■ **Extracted information**:
+ + + + +

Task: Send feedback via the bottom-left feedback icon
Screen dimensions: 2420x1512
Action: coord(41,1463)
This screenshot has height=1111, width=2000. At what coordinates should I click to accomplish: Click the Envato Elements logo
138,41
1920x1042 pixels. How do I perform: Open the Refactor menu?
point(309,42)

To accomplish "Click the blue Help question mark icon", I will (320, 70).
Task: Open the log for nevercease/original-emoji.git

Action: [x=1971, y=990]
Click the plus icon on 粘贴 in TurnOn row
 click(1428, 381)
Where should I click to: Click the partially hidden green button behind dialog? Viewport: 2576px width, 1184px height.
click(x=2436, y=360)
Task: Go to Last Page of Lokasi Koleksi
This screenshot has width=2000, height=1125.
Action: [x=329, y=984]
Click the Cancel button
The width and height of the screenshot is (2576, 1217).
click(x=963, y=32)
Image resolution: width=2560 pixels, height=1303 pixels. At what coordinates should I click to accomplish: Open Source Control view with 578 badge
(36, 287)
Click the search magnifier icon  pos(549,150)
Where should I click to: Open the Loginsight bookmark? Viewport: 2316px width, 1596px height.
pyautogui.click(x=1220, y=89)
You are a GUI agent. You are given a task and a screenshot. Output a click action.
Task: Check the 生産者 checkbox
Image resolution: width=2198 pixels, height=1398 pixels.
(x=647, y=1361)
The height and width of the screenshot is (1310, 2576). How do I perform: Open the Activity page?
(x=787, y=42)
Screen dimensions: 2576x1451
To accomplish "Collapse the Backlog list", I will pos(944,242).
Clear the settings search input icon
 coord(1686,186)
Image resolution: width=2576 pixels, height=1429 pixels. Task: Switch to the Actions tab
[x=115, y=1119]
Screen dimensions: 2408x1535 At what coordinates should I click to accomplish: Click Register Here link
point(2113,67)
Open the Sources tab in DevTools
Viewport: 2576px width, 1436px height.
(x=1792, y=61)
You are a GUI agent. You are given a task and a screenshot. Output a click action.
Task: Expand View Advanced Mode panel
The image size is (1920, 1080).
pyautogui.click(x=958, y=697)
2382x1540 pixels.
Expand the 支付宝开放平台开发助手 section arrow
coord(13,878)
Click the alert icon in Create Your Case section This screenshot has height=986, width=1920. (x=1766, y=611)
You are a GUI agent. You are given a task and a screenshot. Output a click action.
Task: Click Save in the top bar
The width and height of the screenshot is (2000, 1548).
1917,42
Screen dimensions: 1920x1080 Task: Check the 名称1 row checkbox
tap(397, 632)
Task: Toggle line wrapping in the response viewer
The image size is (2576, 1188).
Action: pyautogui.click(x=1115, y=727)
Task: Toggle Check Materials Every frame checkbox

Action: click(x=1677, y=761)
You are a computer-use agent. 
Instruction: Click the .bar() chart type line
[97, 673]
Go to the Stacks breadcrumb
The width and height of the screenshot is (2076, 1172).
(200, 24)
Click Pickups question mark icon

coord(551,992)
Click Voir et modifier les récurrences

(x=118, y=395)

+ + + + +

■ **What to do**:
Please output the complete set of records above without any alteration.

■ **Exercise output**:
Task: Send feedback via the bottom-left feedback icon
Screen dimensions: 2420x1512
Action: coord(41,1463)
This screenshot has height=1111, width=2000. At what coordinates should I click to accomplish: Click the Envato Elements logo
138,41
1920x1042 pixels. How do I perform: Open the Refactor menu?
point(309,42)

To accomplish "Click the blue Help question mark icon", I will (320, 70).
Task: Open the log for nevercease/original-emoji.git

Action: [x=1971, y=990]
Click the plus icon on 粘贴 in TurnOn row
 click(1428, 381)
Where should I click to: Click the partially hidden green button behind dialog? Viewport: 2576px width, 1184px height.
click(x=2436, y=360)
Task: Go to Last Page of Lokasi Koleksi
This screenshot has width=2000, height=1125.
Action: [x=329, y=984]
Click the Cancel button
The width and height of the screenshot is (2576, 1217).
click(x=963, y=32)
Image resolution: width=2560 pixels, height=1303 pixels. At what coordinates should I click to accomplish: Open Source Control view with 578 badge
(36, 287)
Click the search magnifier icon  pos(549,150)
Where should I click to: Open the Loginsight bookmark? Viewport: 2316px width, 1596px height.
pyautogui.click(x=1220, y=89)
You are a GUI agent. You are given a task and a screenshot. Output a click action.
Task: Check the 生産者 checkbox
Image resolution: width=2198 pixels, height=1398 pixels.
(x=647, y=1361)
The height and width of the screenshot is (1310, 2576). How do I perform: Open the Activity page?
(x=787, y=42)
Screen dimensions: 2576x1451
To accomplish "Collapse the Backlog list", I will pos(944,242).
Clear the settings search input icon
 coord(1686,186)
Image resolution: width=2576 pixels, height=1429 pixels. Task: Switch to the Actions tab
[x=115, y=1119]
Screen dimensions: 2408x1535 At what coordinates should I click to accomplish: Click Register Here link
point(2113,67)
Open the Sources tab in DevTools
Viewport: 2576px width, 1436px height.
(x=1792, y=61)
You are a GUI agent. You are given a task and a screenshot. Output a click action.
Task: Expand View Advanced Mode panel
The image size is (1920, 1080).
pyautogui.click(x=958, y=697)
2382x1540 pixels.
Expand the 支付宝开放平台开发助手 section arrow
coord(13,878)
Click the alert icon in Create Your Case section This screenshot has height=986, width=1920. (x=1766, y=611)
You are a GUI agent. You are given a task and a screenshot. Output a click action.
Task: Click Save in the top bar
The width and height of the screenshot is (2000, 1548).
1917,42
Screen dimensions: 1920x1080 Task: Check the 名称1 row checkbox
tap(397, 632)
Task: Toggle line wrapping in the response viewer
The image size is (2576, 1188).
Action: pyautogui.click(x=1115, y=727)
Task: Toggle Check Materials Every frame checkbox

Action: click(x=1677, y=761)
You are a computer-use agent. 
Instruction: Click the .bar() chart type line
[97, 673]
Go to the Stacks breadcrumb
The width and height of the screenshot is (2076, 1172).
(200, 24)
Click Pickups question mark icon

coord(551,992)
Click Voir et modifier les récurrences

(x=118, y=395)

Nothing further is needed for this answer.